**Exercise**: Copy word for word, please, the lines of the entries below running from the one containing "Task: Click the robot wiki logo" to the one containing "Toggle Remove checkbox", both ends included.

**Entries taken from a collection**:
<<<<
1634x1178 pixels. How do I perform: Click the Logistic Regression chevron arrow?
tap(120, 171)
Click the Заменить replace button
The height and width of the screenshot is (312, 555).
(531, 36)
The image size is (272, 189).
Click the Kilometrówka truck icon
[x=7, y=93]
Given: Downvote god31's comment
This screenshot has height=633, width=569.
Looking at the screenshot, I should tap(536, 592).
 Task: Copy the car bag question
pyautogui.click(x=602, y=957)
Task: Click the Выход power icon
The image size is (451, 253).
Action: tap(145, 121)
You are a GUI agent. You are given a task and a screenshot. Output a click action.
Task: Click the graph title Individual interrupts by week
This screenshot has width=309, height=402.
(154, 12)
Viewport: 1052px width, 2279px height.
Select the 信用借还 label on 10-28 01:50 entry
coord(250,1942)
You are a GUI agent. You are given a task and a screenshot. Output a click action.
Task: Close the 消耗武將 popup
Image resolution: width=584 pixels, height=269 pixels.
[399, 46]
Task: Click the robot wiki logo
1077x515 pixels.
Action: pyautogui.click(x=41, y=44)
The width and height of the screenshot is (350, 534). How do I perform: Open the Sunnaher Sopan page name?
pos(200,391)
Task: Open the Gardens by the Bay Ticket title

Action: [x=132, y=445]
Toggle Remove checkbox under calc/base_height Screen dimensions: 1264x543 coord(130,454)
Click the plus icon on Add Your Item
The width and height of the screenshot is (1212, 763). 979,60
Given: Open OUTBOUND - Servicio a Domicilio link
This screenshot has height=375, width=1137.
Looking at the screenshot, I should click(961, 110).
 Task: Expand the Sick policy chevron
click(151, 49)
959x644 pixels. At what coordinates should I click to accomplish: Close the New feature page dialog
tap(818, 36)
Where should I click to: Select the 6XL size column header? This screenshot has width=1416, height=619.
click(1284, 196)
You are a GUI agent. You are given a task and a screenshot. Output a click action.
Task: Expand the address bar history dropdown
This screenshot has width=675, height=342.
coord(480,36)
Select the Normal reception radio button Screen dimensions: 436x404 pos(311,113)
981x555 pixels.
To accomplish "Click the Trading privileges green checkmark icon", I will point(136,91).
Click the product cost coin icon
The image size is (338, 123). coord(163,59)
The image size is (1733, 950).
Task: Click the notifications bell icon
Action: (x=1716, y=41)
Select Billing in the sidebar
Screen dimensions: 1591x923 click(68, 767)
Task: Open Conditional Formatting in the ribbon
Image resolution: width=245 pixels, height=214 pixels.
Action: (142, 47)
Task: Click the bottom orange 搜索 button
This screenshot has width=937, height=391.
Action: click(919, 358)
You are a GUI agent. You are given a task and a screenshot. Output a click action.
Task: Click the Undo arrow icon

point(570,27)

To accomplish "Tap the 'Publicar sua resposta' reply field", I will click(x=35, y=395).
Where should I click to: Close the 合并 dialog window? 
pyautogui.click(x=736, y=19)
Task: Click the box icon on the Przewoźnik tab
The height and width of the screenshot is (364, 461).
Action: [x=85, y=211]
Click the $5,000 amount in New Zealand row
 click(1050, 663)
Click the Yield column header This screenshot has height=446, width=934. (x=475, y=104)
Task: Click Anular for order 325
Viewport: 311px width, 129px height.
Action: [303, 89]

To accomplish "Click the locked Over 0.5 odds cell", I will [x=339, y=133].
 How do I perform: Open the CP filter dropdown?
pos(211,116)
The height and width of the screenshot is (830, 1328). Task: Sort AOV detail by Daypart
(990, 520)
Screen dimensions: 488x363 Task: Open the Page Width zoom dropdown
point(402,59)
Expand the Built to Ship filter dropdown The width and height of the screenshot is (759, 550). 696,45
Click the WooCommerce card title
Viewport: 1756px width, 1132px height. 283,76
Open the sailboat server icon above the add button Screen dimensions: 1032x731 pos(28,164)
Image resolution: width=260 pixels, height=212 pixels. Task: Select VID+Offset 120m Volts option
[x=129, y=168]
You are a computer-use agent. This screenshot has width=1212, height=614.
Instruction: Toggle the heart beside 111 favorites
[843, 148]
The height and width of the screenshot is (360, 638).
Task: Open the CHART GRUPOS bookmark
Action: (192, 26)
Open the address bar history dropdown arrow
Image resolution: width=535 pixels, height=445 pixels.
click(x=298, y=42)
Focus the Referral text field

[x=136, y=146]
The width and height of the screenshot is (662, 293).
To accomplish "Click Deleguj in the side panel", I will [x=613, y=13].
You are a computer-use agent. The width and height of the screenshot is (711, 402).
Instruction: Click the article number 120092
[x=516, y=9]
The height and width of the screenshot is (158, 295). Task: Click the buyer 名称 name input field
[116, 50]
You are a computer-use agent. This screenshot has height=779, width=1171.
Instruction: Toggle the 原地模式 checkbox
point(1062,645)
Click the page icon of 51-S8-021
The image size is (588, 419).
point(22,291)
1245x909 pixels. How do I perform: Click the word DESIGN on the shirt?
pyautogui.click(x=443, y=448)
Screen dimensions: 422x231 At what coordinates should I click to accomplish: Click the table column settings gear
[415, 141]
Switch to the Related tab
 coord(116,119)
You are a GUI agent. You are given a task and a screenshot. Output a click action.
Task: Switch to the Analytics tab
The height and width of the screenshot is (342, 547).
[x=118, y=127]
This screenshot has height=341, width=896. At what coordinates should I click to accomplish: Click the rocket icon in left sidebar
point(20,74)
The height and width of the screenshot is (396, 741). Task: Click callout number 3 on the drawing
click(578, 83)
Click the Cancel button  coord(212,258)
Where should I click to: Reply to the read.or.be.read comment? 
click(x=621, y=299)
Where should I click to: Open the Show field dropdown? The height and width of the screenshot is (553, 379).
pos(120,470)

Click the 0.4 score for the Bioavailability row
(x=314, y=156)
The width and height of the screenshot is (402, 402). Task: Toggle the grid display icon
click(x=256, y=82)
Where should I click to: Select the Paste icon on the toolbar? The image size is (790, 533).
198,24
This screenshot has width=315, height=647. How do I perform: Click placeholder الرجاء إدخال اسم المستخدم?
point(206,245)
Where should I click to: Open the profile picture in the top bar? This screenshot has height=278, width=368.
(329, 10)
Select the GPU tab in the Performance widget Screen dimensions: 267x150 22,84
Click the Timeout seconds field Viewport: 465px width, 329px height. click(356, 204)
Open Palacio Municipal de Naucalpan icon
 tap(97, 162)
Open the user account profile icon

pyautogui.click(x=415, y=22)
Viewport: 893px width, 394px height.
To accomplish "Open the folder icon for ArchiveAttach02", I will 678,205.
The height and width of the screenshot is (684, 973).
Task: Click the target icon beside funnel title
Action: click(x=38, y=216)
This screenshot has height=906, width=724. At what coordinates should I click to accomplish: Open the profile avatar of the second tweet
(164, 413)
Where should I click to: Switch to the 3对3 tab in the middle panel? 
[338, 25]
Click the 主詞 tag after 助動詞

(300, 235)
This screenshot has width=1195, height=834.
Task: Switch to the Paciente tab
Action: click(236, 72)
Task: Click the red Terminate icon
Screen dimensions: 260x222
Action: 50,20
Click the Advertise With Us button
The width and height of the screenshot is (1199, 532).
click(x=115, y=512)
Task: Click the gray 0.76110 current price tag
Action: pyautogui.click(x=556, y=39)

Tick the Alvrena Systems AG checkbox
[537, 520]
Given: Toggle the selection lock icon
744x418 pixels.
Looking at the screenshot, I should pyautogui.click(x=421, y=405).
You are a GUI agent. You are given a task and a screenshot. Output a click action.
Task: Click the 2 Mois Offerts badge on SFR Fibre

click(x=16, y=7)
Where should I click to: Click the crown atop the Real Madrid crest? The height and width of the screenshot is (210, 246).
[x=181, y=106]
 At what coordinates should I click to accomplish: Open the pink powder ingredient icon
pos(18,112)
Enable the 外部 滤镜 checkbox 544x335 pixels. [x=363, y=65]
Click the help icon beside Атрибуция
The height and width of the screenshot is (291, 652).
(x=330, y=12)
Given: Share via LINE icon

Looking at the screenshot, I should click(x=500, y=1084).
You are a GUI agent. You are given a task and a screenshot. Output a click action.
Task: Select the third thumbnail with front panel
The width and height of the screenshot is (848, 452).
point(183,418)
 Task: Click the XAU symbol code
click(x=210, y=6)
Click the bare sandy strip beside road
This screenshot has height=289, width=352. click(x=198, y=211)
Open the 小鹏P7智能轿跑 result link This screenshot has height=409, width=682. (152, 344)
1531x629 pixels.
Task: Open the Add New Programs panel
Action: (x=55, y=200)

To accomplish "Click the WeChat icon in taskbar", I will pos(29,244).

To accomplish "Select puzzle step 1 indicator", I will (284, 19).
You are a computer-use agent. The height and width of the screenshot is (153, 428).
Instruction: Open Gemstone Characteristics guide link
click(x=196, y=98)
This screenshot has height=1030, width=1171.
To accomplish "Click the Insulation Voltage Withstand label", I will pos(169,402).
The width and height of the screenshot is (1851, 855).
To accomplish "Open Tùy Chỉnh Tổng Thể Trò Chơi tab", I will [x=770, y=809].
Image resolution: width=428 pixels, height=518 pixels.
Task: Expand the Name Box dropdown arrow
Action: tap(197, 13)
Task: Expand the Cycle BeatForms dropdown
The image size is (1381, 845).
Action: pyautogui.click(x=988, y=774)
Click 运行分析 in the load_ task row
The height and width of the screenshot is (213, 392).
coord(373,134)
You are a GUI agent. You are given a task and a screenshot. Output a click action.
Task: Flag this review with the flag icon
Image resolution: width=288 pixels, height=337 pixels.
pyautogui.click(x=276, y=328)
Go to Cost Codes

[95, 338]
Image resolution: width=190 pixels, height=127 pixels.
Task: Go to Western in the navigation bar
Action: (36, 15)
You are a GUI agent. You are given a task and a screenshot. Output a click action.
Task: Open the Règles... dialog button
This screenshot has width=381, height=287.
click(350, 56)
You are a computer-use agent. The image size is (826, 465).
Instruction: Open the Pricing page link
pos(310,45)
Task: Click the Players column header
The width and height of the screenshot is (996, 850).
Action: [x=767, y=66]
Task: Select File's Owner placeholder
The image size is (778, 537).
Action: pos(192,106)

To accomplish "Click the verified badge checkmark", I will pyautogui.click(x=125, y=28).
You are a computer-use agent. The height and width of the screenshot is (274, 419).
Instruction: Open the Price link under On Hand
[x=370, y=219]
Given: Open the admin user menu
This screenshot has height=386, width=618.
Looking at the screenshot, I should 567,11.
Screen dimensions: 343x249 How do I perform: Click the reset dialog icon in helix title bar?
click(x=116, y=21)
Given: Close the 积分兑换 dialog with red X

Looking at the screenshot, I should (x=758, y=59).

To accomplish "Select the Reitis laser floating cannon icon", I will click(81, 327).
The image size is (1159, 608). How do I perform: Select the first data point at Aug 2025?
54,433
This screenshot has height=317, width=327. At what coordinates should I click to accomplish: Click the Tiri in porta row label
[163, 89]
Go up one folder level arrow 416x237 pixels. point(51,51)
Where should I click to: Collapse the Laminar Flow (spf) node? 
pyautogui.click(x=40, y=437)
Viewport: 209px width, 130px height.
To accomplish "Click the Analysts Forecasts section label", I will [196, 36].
>>>>
**Result of the exercise**:
Task: Click the robot wiki logo
1077x515 pixels.
Action: pyautogui.click(x=41, y=44)
The width and height of the screenshot is (350, 534). How do I perform: Open the Sunnaher Sopan page name?
pos(200,391)
Task: Open the Gardens by the Bay Ticket title

Action: [x=132, y=445]
Toggle Remove checkbox under calc/base_height Screen dimensions: 1264x543 coord(130,454)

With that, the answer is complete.